Amy - Oct 29, 2006 2:23:41 pm PST #9152 of 10000
Because books.

Stephanie, I've been through this with my brother. When Jake was the only kid, he set gifts all the time. Now that they have three kids, and we have three kids, he rarely remembers a birthday -- including mine.

It pisses me off because we're each other's only sibling, and I love sending gifts to my niece and nephew (and sent them overseas ninety percent of the time), but he and my SiL rarely bother.

There's nothing really to do, IMO, but do what you feel like doing -- and what I feel like doing is celebrating my niece and nephew's birthdays. So I do. But it's weird, to me, that he doesn't bother to do the same for my kids.


d - Oct 29, 2006 2:24:35 pm PST #9153 of 10000
It's nice to see some brave pretenders trying to make it interesting.

I think Laura is right too.


beth b - Oct 29, 2006 2:26:50 pm PST #9154 of 10000
oh joy! Oh Rapture ! I have a brain!

Why do you give gifts?

I say this as someone that didn't really send thank you notes until email. email and phone calls - no written thankyou notes from me. I hope I'll change, but itisn't likely. I was vaguely relieved when my grandparents stopped sending me money.

I say this as someone who tends to miss everyone elses birthday. I like to give gifts. I give good gifts, but my timing is bad.

some people , it is worth giving a gift to - no matter what they do or don't do. But not everyone.

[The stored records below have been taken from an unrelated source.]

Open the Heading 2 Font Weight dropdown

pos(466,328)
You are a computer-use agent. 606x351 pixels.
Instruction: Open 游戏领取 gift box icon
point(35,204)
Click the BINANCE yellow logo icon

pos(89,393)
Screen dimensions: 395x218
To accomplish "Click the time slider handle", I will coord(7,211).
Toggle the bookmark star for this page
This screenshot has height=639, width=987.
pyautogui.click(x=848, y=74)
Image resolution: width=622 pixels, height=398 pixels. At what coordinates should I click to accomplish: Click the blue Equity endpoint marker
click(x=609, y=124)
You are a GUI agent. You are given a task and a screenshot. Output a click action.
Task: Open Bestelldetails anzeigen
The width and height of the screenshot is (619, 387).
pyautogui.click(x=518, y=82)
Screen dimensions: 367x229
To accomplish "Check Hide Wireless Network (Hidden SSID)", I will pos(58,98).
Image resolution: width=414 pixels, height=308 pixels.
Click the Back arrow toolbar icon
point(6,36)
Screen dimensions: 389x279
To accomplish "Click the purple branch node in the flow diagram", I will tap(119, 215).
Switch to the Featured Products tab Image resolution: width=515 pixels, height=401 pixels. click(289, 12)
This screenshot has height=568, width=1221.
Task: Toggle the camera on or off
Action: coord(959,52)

my BIL A was mad at his brother D - because D didn't do any thing for A's family for christmas ( one year) . I didn't get it. I don't think of gift giving as an obligation. my belief - is you give a gift because you want to. I do have one expectation. I want some kind of a card from my husband on my birthday. But then I think the world would be a better place if every one said 'happy birthday beth!'


Stephanie - Oct 29, 2006 2:29:56 pm PST #9155 of 10000
Trust my rage

I actually already have presents for my youngest neice - just something I saw last summer and thought of her. Like Laura said, I would llike to be a good/fun aunt to them. I guess it's just hard because we made such a big deal about their kids and their ignoring Ellie really hurts. Which reminds me of another thing I didn't mention - us feeling taken advantage of by them. We have felt this way a lot with them, over and over. I don't think it's money as much as they are just caught up in their own personal problems.

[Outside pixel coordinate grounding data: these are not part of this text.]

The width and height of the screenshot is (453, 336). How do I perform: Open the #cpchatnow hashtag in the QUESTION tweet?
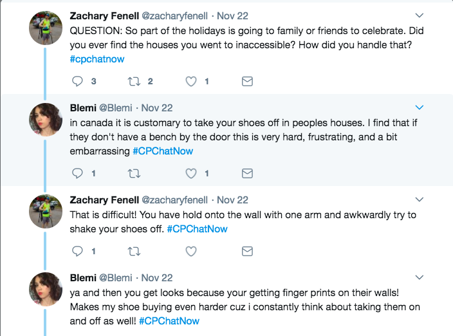click(x=97, y=59)
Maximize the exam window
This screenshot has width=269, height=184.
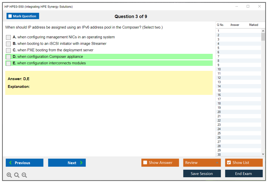(248, 7)
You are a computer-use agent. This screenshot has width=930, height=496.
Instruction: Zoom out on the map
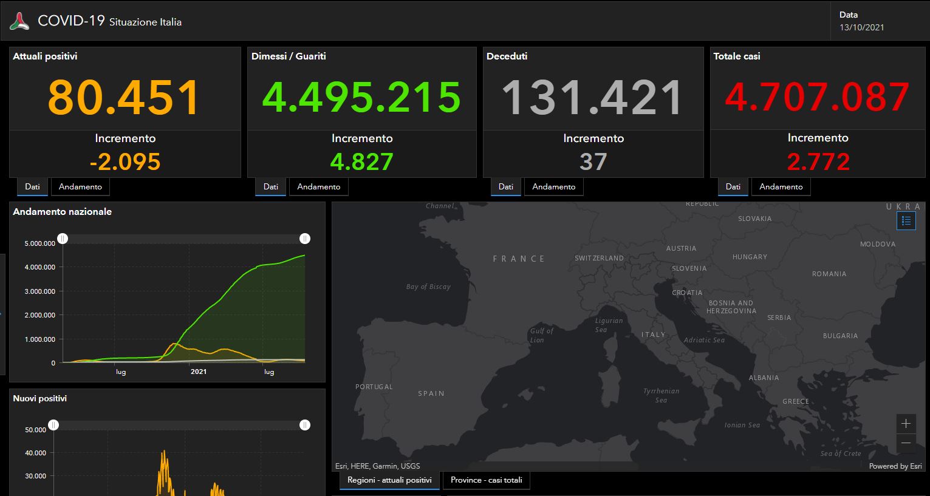click(x=906, y=443)
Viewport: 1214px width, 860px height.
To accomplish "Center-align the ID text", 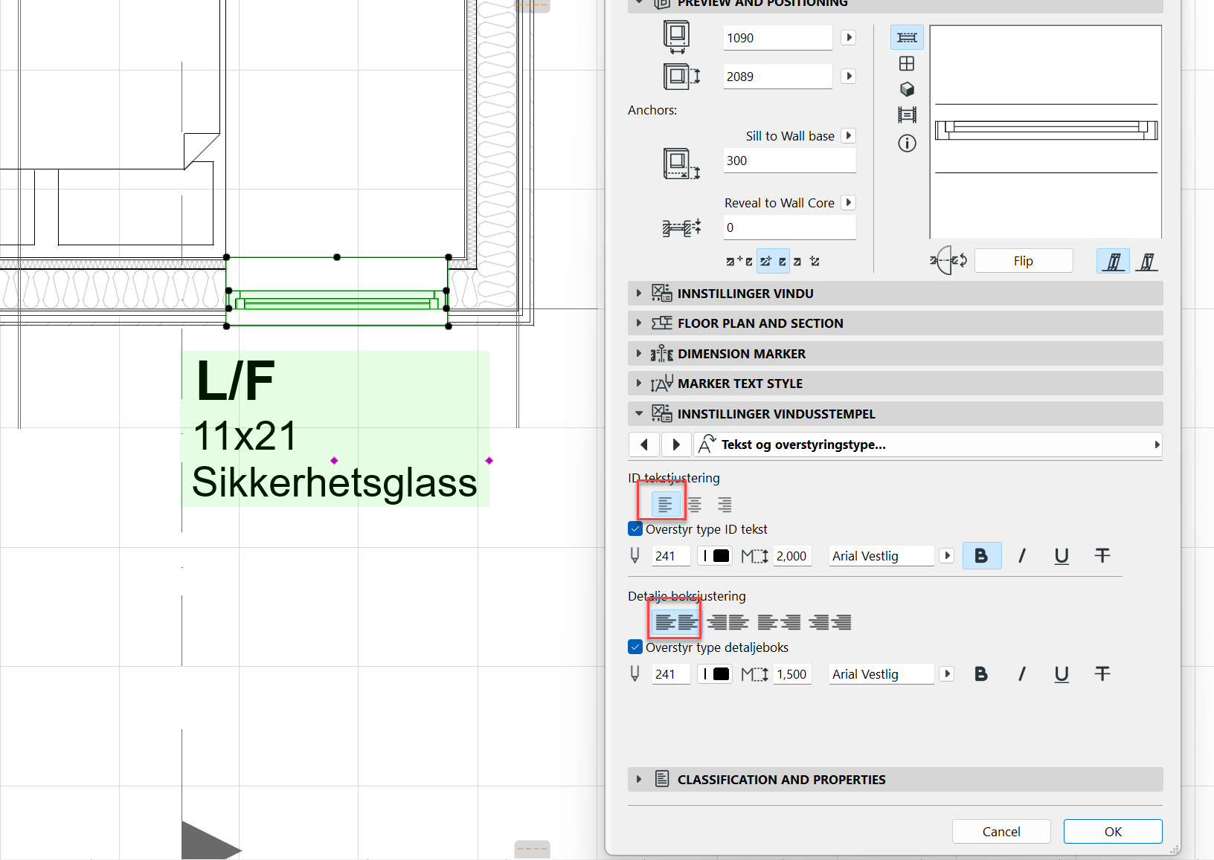I will click(695, 505).
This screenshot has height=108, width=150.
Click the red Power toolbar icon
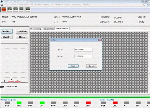(x=4, y=10)
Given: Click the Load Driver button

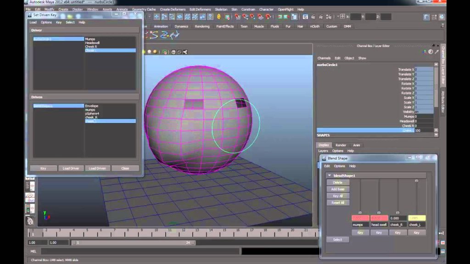Looking at the screenshot, I should coord(71,168).
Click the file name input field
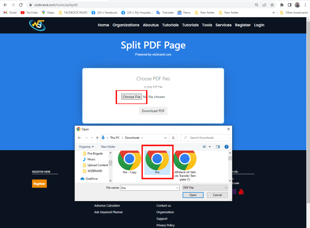 150,187
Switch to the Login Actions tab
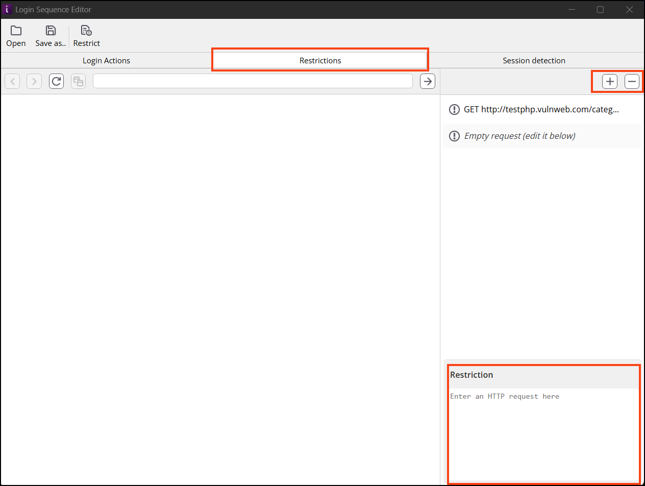The image size is (645, 486). pyautogui.click(x=106, y=60)
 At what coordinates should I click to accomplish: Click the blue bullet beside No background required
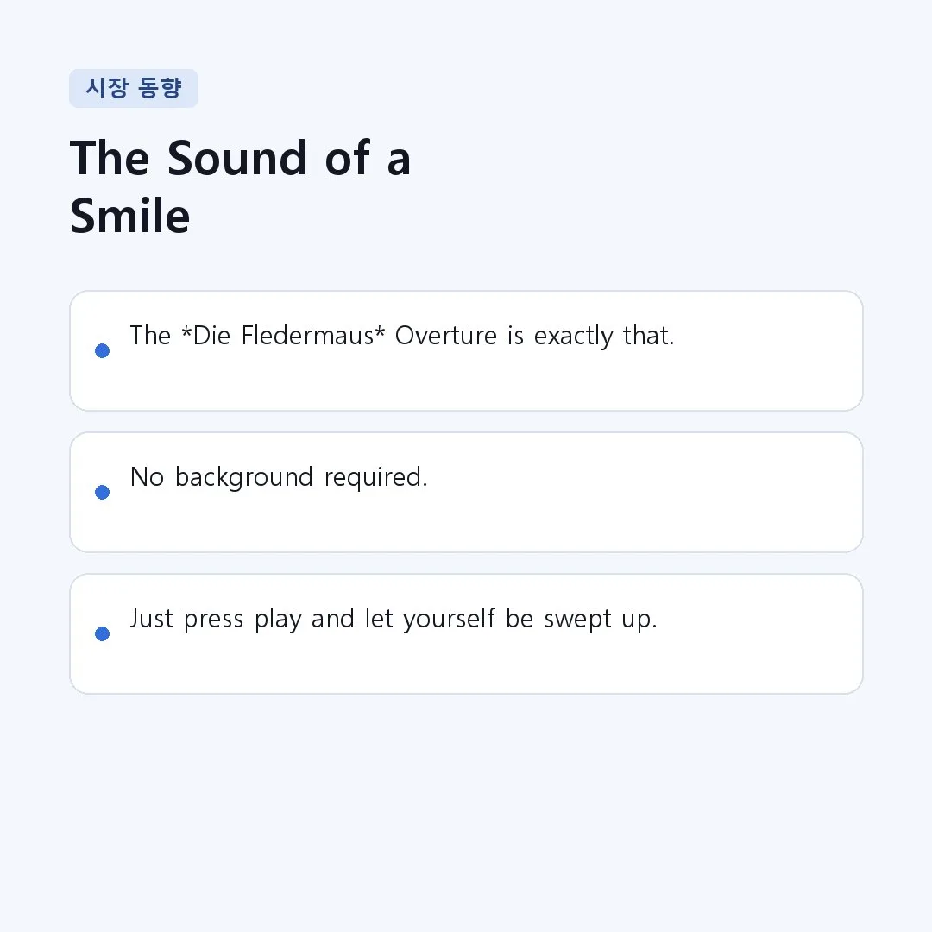coord(102,492)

Anyway, thanks for the advice. I think you all have reminded me that it really is important not to blame kids for their parents' failings. Even if the girls never noticed, I would know that I had been (perhaps) petty and I'd rather not be that way.

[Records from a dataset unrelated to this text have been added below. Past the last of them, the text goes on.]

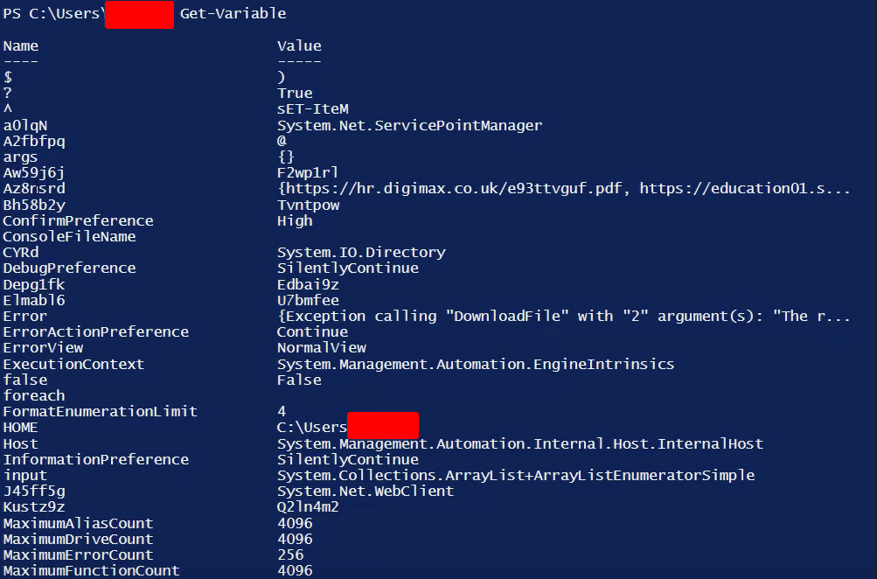Click the System.IO.Directory value

(x=361, y=253)
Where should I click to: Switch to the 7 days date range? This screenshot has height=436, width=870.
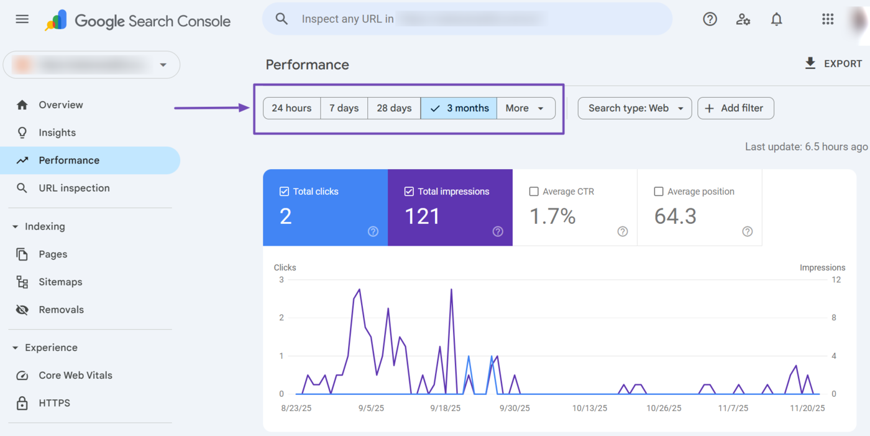[x=344, y=108]
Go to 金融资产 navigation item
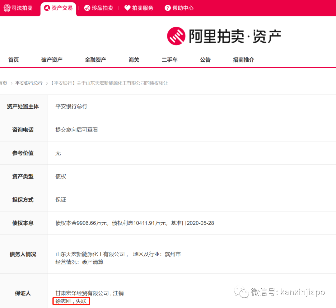 tap(96, 60)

Nicole - Oct 29, 2006 2:31:59 pm PST #9156 of 10000
I'm getting the pig!

I don't have the return gift problem with my sister but she is TERRIBLE at calling or writing to say thank you to anyone for presents sent to her or her two children.

At least once a year the Aunts will call me to ask if she got whatever they sent her and then I have to call my sister to tell her to be sure to call the Aunts and thank them.

If I were you, Stephanie, I would take to at least calling them after a reasonable time has passed just to make sure they got whatever was sent and ask if the girls like the gifts. Maybe they'll get the real point of the call.